There is a limit where the pain is too much. For example we tried to develop for Nokia sometime around 2000 but eventually gave up because the SDK was just too bad. It was a good platform and there would have been money in it but development was just too painful and risky. It seemed Nokia wasn’t really interested in developers despite constant reassurance from developer evangelists.


Yet people wrote J2ME apps for feature phones.....


Is it impossible? Of course not. Is it going to foster the "app" revolution the iPhone did? Also no.


> "Business people need real keyboards". This got them some mileage

While the keyboard was a sales win (or at least an attempted one) for the end users, their key USP for many corporates was more secure comms than other devices offered.

Then there were discussions about some government agencies wanting access, and talk of some being given access in some jurisdictions in some circumstances. I'm not sure how true that talk was, but it got some peoples hackles up significantly as it implied back doors existed in the system.

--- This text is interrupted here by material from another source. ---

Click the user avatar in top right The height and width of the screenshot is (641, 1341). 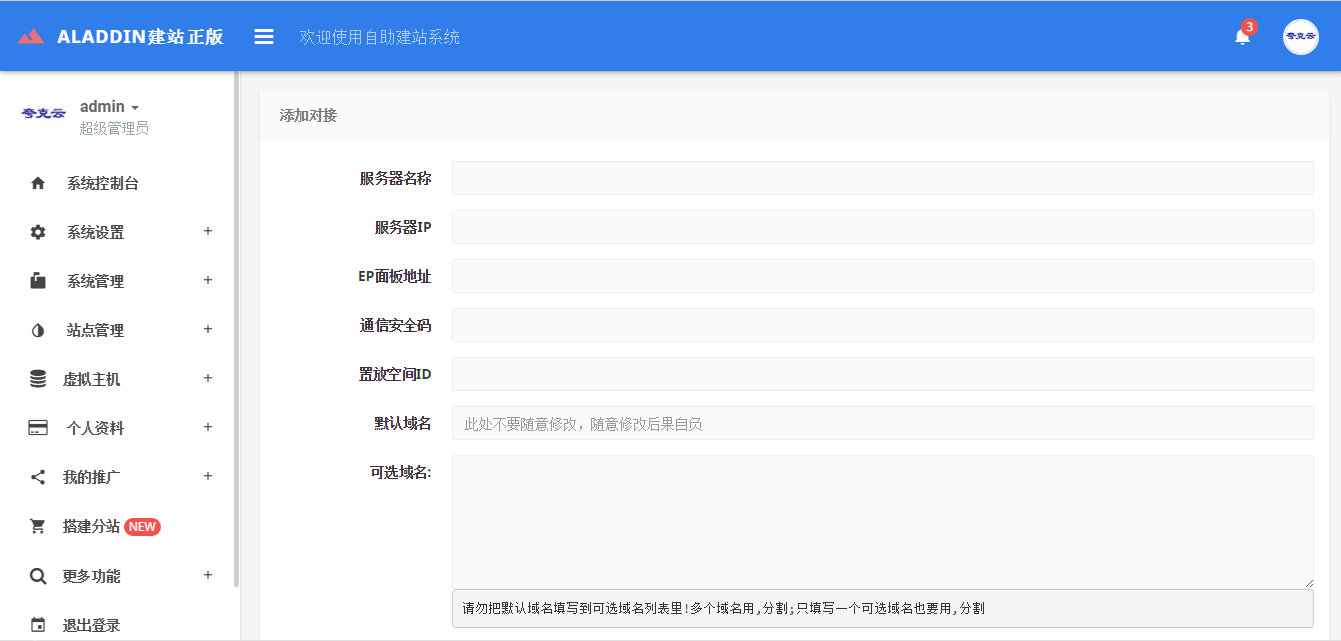(x=1300, y=37)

Then there was the infamous CEO interview walkout when a (related?) question about security was raised, which really left a bad image and killed a lot of hope the company may have had regarding getting the security reputation back. Losing that USP was, while far from the only factor, rather significant in BBs precipitous drop in popularity.


Blackberry was really good at email, and didn't need to be reset as often as Windows Mobile back in the day. I do remember the Blackberry taking a full two minutes to start up from a cold power-off condition.

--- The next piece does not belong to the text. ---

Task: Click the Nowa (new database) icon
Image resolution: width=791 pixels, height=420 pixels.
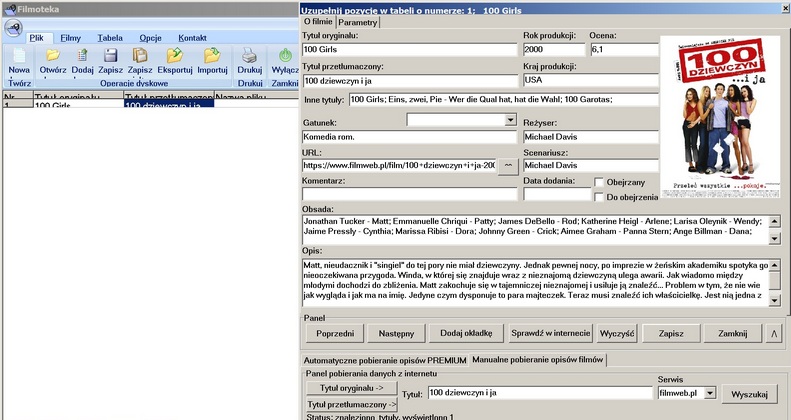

Once other phones started handling email just as well and became as reliable, Blackberry didn't have a reason to exist other than for those that wanted a basic email phone with a keyboard.

The Blackberry phones I remember in the pre-2010 era were not as good for media as other phones. Of course the whole landscape changed once iPhone gained traction and Android entered the scene, I'm sure the newer Blackberrys were a bit better but by that time everyone seemed to be getting Android or iPhones.

I recall Blackberry needing special phone plans as well, not sure if that still exists anymore.


> Blackberry was really good at email

IIRC secure email was their USP to corporates.

> and didn't need to be reset as often as Windows Mobile ... I do remember the Blackberry taking a full two minutes to start up from a cold

That was true of Windows phones too, even the highish-end device I had for a fair while.

> Once other phones started handling email just as well

It wasn't that other devices did basic email less well, it was that they didn't make the same security claims. Once those security claims were in doubt (rightly or wrongly) other devices looked a lot less different in that regard so other factors became key to sales and the BB proposition was not as competitive in those areas. Once the "all the corporates use BB, so all the corporates use BB" bubble had broken, BB never recovered the mindshare they once had.


The special BIS phone plans haven't been required since BBOS7 phones. BB10 phones were released in 2013, and then Android a couple of years later.


BIS included various things like image compressing proxy server and so on that became less necessary as 3G improved.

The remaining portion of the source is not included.